Le hasard veut qu'ils se rencontrent au restaurant Excelsior près de la Porte Maillot, rendez-vous des contructeurs d'automobiles. Les deux hommes finissent par dessiner une voiture sur un coin de table. Pour autant, le projet ne peut pas avancer, faute de financement. Mais Morel connaît Emile Akar qui est un des actionnaires chez "Le Zèbre" et Joseph Lamy qui en est le directeur commercial. Devant le projet d'Edmond Moyet, les deux hommes n'hésitent pas à investir et de créer une nouvelle société. Comme ils en sont les deux fondateurs, Lamy et Akar unissent leur noms en inversant le nom de Lamy pour fonder Amilcar. Le nom évoque plusieurs héros carthaginois, qui se sont illustrés en Sicile entre le Vè et le IIIè siècle avant J.C. Ils quittent tous "Le Zèbre" pour se consacrer à Amilcar. Lamy prend le titre d'Administrateur Délégué, Morel devient responsable des ventes et Moyet est évidemment ingénieur en chef.

Trois voitures sont présentées au Grand Palais en 1921 et quelques jours plus tard, Morel remporte le kilomètre lancé à Lyon, à plus de 90 km/h. La voiture est la fameuse "CC" (pour Châssis Cyclecar) équipée d'un moteur 4 cylindres de 903 cm3 de 17 ch SAE. C'est le premier d'une longue série composée de la "CS" (Châssis Sport), CGS (Châssis Grand Sport) puis CGSS (Châssis Grand Sport Surbaissé). Mais la modification de la fiscalité des cyclecars en 1924 va inciter Amilcar a construire des voitures ordinaires. A partir de 1924, les cyclecars et les voiturettes ont une différence de taxe nettement moins importante qu'auparavant et en 1925, il n'y a plus qu'un seul régime, aligné sur les automobiles.

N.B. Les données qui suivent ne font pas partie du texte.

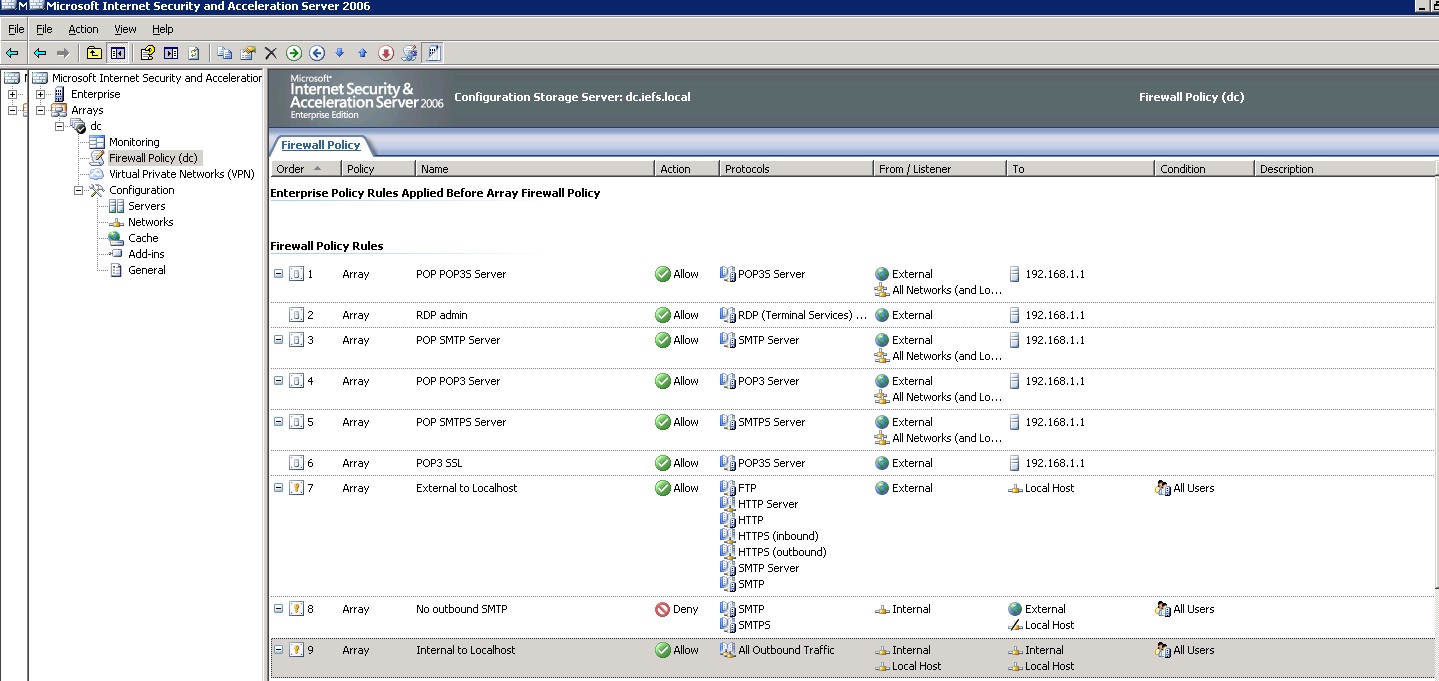
Task: Collapse the dc array tree node
Action: [x=60, y=126]
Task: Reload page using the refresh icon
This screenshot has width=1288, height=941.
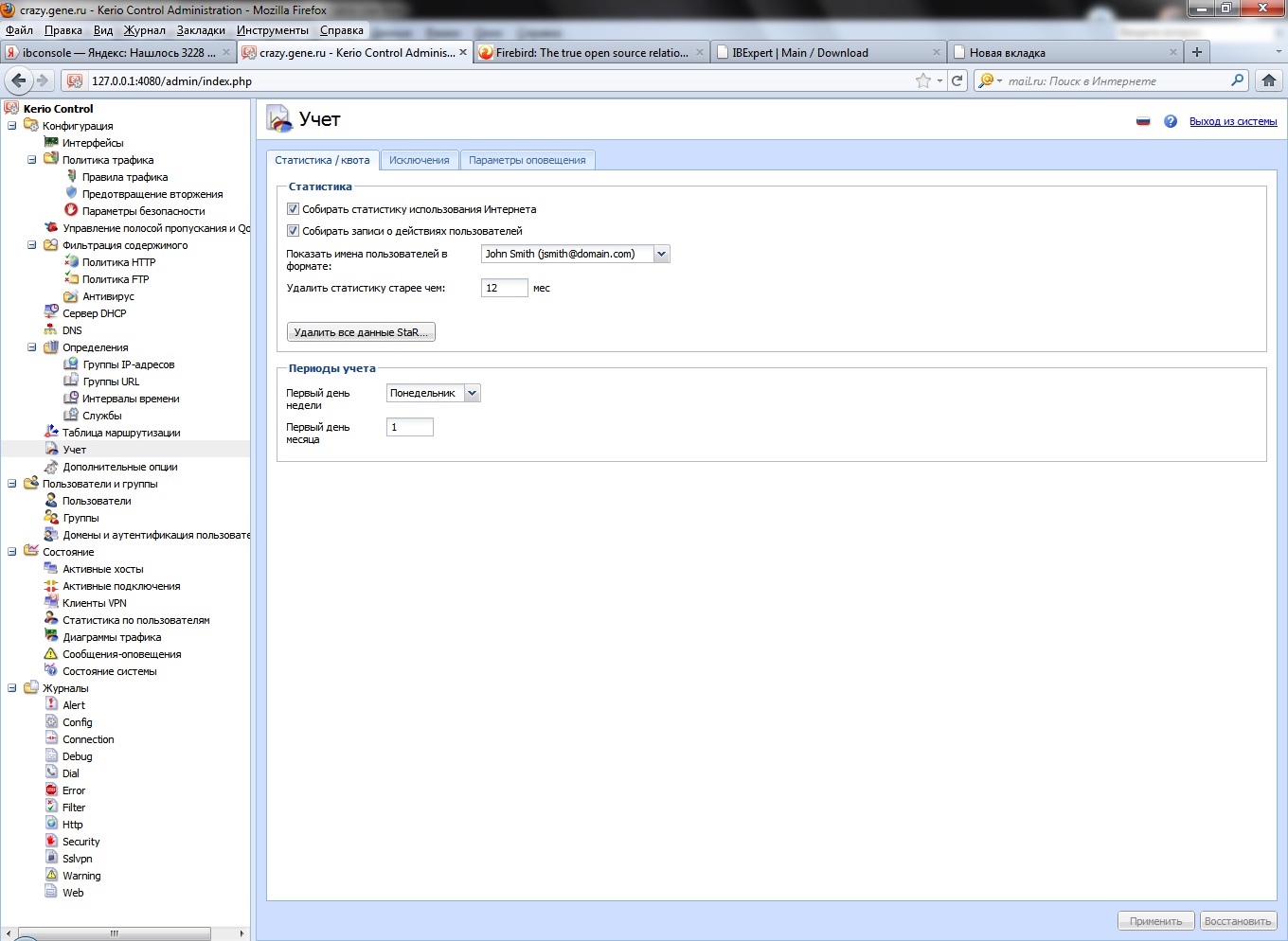Action: coord(957,80)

C'en est fini de l'ère des cyclecars.

De fait, depuis 1923, les voitures d'Amilcar dépassaient les 350 kg fatidiques. Amilcar s'était lancée dès 1922 dans la conception de voiturette plus familiales à l'image de la C4. Mais aussi de voitures de tourisme  comme la G et ses descendantes. Et puis il y avait la compétition. L'ennemi à battre était Salmson. C'est ainsi qu'est conçue la C0 avec moteur 6 cylindres en ligne de 1100 cm3, double arbre à cames en tête, compresseurs, vilebrequin 7 paliers. La voiture bat le record du mile lancé, avec une moyenne de 197,42 km/h !

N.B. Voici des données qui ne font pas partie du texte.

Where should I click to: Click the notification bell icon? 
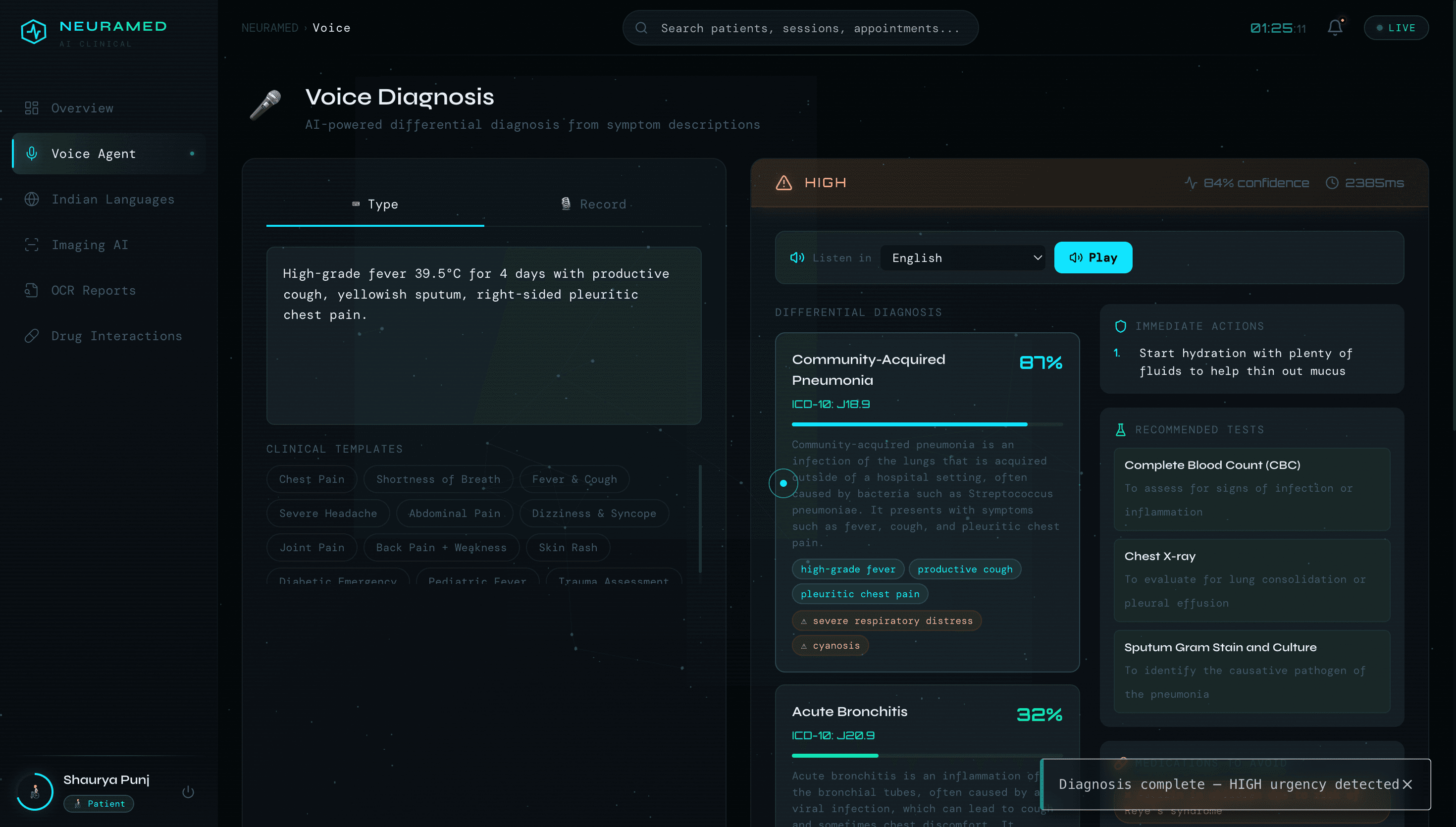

De cette C0, il est dérivé une version compétition client : la C6 (notre modèle). Elle dispose toujours du moteur 6 cylindres en ligne de 1100 cm3, avec double arbre, et même le compresseur, qui développe 62 ch à 5500 tr/min. La carrosserie est en revanche moins profilée et la voiture n'est pas une monoplace décalée. Il y a bien deux sièges. Elle est installée sur un châssis à l'empattement de 2,19 m et les voies sont identiques à celles de la C4.  Avec 565 kg à vide, elle est très performante et sa vitesse de pointe s'élève à 165 km/h ! De quoi lutter contre bon nombre de concurrentes, y compris les Bugatti Type 30, ou la rivale Salmson VAL 3 GS.

A partir de 1929, Amilcar se lance dans la conception de voitures de luxe. La CS8 à moteur 8 cylindres est un échec, en raison d'une fiabilité médiocre. Peu à peu les ventes s'érodent, de même que l'image d'Amilcar. Si bien que Hotchkiss rachète la marque en 1937. L'arrivée de l'ingénieur Grégoire conduira à la conception de la Compound la même année. C'est la première monocoque en aluminium de la firme. Construite à 680 exemplaire, elle disparaît avec la seconde guerre mondiale, ainsi qu'Amilcar, phagocitée par Hotchkiss.

Pour en savoir plus : Cercle Pégase

Fiche technique :

Carrosserie ossature bois recouverte en tôle, molesquine
Moteur : 6 cylindres en ligne, essence
Emplacement : longitudinal, avant
Puissance fiscale : NC
Cylindrée : 1097 cm3
Alésage x course  : 56 x 74 mm
Taux de compression : NC
Puissance maxi : 62 ch à 5500 tr/mn
Régime maximum : 5600 tr/min
Nombre de soupapes : 12
Distribution : double arbre à cames en tête
Alimentation : carburateur Solex 40
Suralimentation : compresseur Roots
Refroidissement par eau
Type de transmission : propulsion
Boite de vitesses manuelle à 4 rapports
Direction à vis et secteur
Suspension av : ressorts, amortisseurs à friction
Suspension ar : semi cantilevers, pont arrière, amortisseurs à friction
Pneumatiques av et ar : 400 x 19
Freins av :  tambours (260 mm)
Freins ar :  tambours (260 mm)
Empattement : 219,5 cm
Voies av/ar : 109 cm
Vitesse maximale : 165 km/h
Poids à vide  : 565 kg



26 juin 2015

Bugatti Type 30 Brescia (1922-1926)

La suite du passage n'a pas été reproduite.